(Stored dataset items)
----------------------------------------
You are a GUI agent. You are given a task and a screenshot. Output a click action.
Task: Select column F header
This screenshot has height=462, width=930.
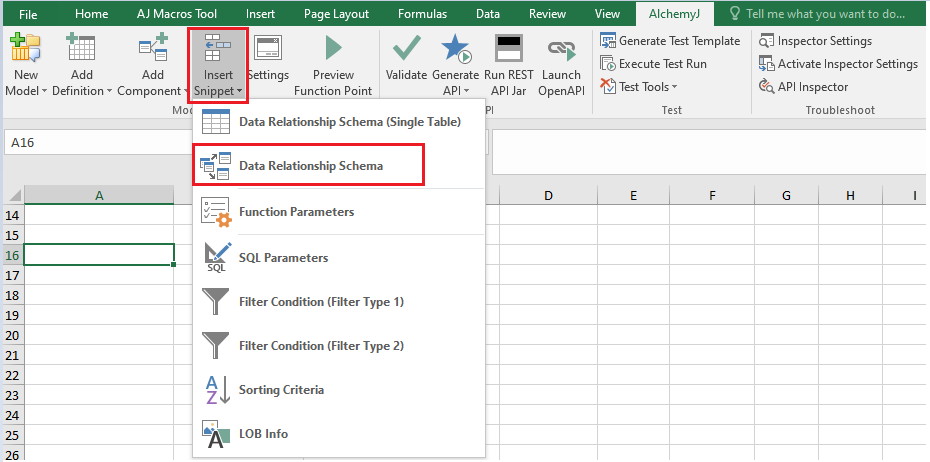[711, 195]
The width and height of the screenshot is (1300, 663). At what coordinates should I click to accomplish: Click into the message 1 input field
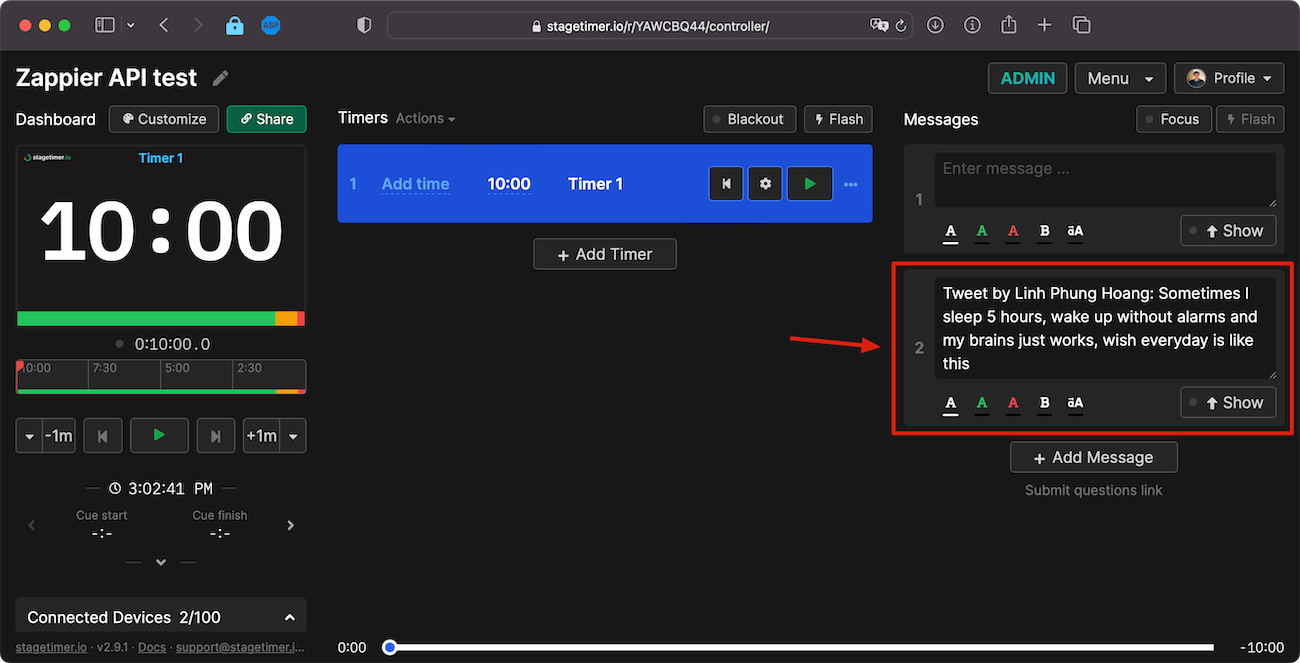[x=1105, y=180]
----------------------------------------
- [Exercise description]: Each line of the data above must be repeated exactly, images excluded.

- [Reply]:
You are a GUI agent. You are given a task and a screenshot. Output a click action.
Task: Select column F header
This screenshot has height=462, width=930.
[711, 195]
The width and height of the screenshot is (1300, 663). At what coordinates should I click to accomplish: Click into the message 1 input field
[x=1105, y=180]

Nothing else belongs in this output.